## TASK TO CARRY OUT
After reading the data below, copy out every line that contains the word "legend".

## DATA PROVIDED

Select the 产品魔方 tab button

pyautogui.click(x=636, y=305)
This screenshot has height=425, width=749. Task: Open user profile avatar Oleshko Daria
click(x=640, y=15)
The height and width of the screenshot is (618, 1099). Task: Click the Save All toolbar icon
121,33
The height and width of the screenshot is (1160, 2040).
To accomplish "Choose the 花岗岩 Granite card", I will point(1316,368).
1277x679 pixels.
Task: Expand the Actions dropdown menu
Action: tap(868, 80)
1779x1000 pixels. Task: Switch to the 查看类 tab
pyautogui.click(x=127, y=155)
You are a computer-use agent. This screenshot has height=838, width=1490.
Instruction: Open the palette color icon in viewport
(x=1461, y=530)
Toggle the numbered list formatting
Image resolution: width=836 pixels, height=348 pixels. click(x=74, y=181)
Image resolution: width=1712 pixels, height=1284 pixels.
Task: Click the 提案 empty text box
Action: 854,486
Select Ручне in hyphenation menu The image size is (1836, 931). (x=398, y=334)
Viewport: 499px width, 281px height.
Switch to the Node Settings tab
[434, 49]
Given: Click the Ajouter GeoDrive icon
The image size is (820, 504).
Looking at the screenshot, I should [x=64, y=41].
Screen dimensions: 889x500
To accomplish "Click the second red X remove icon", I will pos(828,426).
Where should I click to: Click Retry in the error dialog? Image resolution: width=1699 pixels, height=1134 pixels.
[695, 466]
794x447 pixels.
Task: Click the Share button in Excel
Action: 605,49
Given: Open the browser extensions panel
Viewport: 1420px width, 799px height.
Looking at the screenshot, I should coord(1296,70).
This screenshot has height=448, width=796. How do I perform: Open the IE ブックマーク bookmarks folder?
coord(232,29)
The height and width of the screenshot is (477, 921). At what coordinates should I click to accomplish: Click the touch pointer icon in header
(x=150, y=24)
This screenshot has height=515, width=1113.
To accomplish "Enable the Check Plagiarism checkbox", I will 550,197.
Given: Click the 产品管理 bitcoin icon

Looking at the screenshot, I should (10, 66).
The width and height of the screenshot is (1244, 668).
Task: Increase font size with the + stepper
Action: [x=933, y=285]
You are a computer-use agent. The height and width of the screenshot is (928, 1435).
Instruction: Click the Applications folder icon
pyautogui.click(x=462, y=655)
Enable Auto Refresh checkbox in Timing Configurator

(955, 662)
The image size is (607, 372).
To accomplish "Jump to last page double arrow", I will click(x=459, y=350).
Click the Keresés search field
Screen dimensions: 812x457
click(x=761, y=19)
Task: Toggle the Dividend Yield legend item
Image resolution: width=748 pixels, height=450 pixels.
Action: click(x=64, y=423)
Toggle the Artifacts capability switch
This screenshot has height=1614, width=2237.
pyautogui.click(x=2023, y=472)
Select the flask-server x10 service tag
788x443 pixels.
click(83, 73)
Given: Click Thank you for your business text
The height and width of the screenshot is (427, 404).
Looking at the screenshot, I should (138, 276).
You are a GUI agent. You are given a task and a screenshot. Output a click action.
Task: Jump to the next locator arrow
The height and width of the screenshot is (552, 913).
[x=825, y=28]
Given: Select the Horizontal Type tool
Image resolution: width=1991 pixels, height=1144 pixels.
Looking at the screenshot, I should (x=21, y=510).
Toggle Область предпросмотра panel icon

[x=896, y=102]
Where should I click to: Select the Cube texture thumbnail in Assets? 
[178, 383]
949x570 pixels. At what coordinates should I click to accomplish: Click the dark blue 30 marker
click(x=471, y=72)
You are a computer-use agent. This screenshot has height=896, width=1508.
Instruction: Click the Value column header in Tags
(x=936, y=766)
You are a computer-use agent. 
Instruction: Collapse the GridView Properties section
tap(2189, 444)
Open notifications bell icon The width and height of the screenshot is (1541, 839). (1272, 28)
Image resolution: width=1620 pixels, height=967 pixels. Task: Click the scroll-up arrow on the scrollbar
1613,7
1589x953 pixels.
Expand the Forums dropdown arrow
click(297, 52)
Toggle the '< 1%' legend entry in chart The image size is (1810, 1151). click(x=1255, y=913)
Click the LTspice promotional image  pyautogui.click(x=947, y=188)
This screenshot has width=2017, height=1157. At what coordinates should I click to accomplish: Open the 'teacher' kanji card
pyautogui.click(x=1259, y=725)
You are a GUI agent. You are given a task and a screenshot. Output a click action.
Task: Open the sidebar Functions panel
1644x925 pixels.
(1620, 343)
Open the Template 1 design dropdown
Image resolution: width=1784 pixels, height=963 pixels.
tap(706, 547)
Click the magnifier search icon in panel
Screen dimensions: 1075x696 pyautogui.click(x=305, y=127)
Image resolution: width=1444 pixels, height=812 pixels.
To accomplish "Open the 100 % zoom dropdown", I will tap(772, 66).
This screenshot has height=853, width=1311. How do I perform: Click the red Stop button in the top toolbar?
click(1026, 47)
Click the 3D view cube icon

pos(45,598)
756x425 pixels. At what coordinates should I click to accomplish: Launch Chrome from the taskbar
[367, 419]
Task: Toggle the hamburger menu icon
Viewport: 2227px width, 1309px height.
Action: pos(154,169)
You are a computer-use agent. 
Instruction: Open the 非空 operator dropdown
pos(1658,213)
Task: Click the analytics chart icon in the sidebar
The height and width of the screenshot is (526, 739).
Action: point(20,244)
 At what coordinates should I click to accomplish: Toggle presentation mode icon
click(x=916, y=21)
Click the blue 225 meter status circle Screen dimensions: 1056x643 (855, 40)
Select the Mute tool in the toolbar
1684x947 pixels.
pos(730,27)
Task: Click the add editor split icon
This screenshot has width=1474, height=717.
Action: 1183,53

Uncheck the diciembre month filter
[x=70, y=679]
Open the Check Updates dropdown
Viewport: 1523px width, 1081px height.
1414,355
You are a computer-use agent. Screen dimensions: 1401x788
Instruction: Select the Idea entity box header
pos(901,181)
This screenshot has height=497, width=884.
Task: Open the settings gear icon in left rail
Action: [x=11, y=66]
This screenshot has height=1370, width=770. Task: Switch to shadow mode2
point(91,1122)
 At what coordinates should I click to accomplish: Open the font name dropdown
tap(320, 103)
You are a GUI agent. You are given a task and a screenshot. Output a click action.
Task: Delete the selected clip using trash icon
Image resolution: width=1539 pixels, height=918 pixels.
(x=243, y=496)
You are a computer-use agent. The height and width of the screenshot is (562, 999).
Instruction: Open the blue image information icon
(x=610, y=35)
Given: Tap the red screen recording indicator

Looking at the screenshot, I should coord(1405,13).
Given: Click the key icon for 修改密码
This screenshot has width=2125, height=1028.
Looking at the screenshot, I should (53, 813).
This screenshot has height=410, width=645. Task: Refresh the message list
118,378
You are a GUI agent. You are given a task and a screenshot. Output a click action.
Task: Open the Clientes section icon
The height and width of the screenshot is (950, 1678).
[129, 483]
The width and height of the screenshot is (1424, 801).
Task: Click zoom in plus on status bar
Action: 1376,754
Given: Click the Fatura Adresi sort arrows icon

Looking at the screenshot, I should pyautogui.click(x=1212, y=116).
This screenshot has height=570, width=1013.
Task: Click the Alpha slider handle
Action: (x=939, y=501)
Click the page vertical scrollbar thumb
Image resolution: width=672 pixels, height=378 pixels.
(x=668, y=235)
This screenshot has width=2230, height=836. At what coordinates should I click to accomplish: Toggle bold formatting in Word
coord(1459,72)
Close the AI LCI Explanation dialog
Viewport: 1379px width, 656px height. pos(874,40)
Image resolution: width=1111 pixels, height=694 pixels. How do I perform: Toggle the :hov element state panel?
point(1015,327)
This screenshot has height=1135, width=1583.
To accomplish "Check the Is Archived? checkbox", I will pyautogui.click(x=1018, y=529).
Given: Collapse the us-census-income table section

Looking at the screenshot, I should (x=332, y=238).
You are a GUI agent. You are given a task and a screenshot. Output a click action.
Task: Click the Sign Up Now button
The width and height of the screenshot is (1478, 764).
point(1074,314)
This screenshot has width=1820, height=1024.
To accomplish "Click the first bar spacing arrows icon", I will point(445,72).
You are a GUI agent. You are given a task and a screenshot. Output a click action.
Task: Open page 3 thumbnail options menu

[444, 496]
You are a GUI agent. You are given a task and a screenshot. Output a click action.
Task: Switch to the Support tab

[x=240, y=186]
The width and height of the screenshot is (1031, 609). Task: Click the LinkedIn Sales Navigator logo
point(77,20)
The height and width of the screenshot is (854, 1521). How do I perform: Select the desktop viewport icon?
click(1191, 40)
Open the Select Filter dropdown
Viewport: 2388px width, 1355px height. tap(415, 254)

## RESPONSE TO THIS EXERCISE
Task: Toggle the Dividend Yield legend item
Toggle the '< 1%' legend entry in chart The image size is (1810, 1151). click(x=1255, y=913)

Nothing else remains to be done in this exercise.